En Wallonie, le permis d’urbanisme se demande à la commune où se situe le bien, généralement via un formulaire officiel accompagné de plans. Selon l’ampleur des travaux, le concours d’un architecte est requis, et la décision revient au collège communal.
Le permis d’urbanisme est l’autorisation administrative nécessaire pour construire, transformer, agrandir, changer l’affectation d’un bâtiment ou réaliser certains travaux modifiant l’aspect extérieur. En Wallonie, il est régi par le Code du développement territorial (CoDT) et instruit par la commune où se trouve le bien. C’est le collège communal qui octroie ou refuse le permis, dans des délais fixés par le CoDT, la Région intervenant pour certains projets ou en recours.
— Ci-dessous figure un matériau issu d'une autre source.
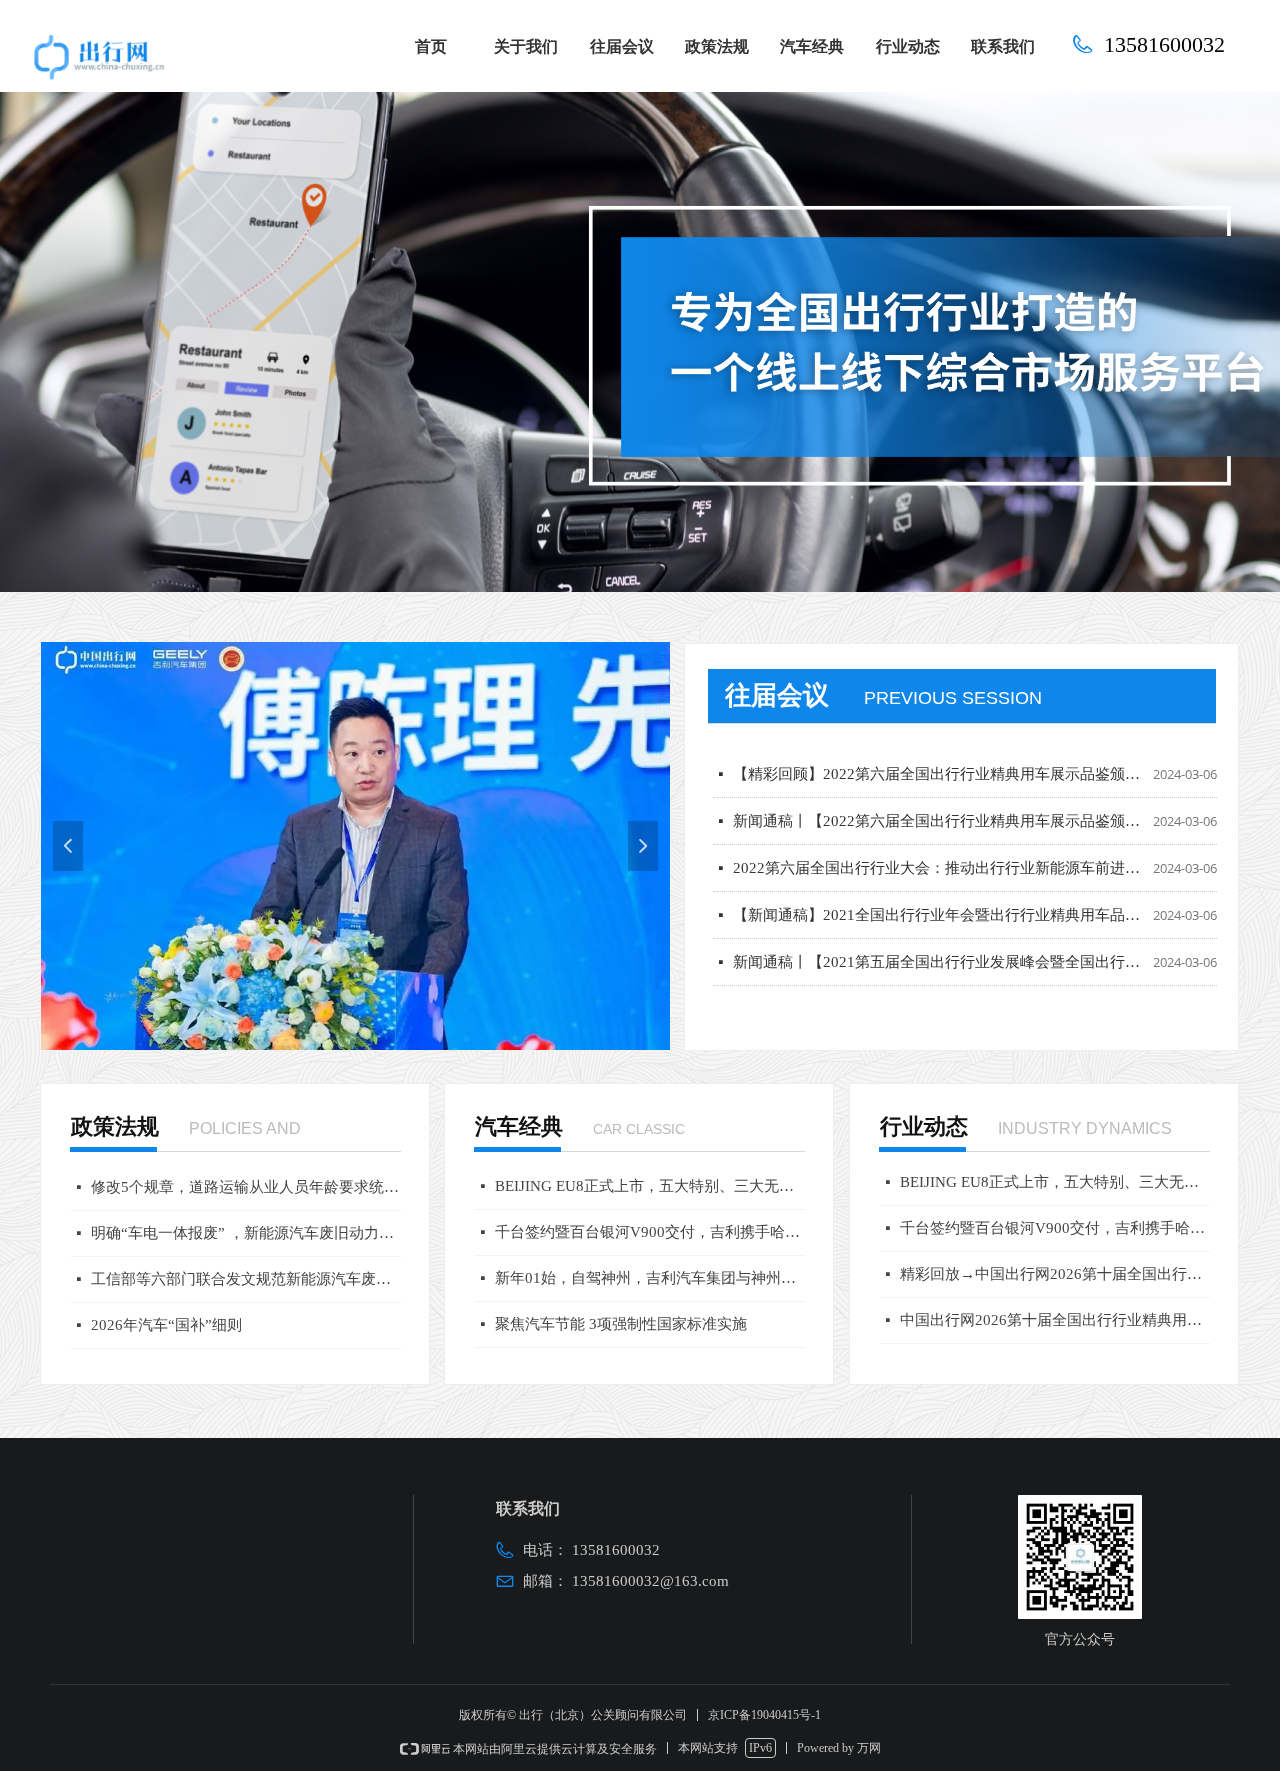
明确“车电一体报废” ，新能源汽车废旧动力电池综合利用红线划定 (246, 1233)
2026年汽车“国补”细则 (166, 1325)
La demande suit un parcours balisé. Le demandeur (propriétaire, acheteur sous condition, ou promoteur pour une société) constitue un dossier avec un formulaire officiel, des plans et, pour la plupart des projets d’une certaine importance, l’intervention obligatoire d’un architecte. Selon la nature du projet, une enquête publique et des avis d’instances (par exemple en matière de patrimoine ou de voirie) peuvent être requis. Le dossier est déposé à la commune, qui vérifie sa complétude avant de statuer.
Un point contre-intuitif : tous les travaux ne nécessitent pas un permis, et certains actes sont dispensés ou soumis à une simple déclaration. À l’inverse, des aménagements que l’on croit anodins (une véranda, une division en logements, un abri de jardin au-delà d’une certaine taille) peuvent l’exiger. Réaliser des travaux soumis à permis sans l’avoir obtenu constitue une infraction urbanistique, qui ressurgit presque toujours au moment de vendre.
Les trois régions ont chacune leur code : le CoDT en Wallonie, le CoBAT à Bruxelles, le Vlaamse Codex Ruimtelijke Ordening en Flandre. Les procédures et dispenses ne sont pas identiques ; un même projet peut être soumis à permis dans une région et dispensé dans une autre. Vérifier la commune et la région du bien est donc la première étape avant tout chantier.
En un coup d’œil
- Étape 1 : identifier si le projet est soumis à permis, dispensé ou en déclaration (CoDT).
- Étape 2 : constituer le dossier (formulaire officiel, plans), avec architecte si la loi l’impose.
- Étape 3 : déposer la demande à la commune où se situe le bien.
- Étape 4 : instruction par la commune, avec enquête publique et avis d’instances selon le projet.
- Étape 5 : décision du collège communal (octroi ou refus), recours possible.
- À retenir : travaux sans permis = infraction urbanistique, révélée souvent à la vente.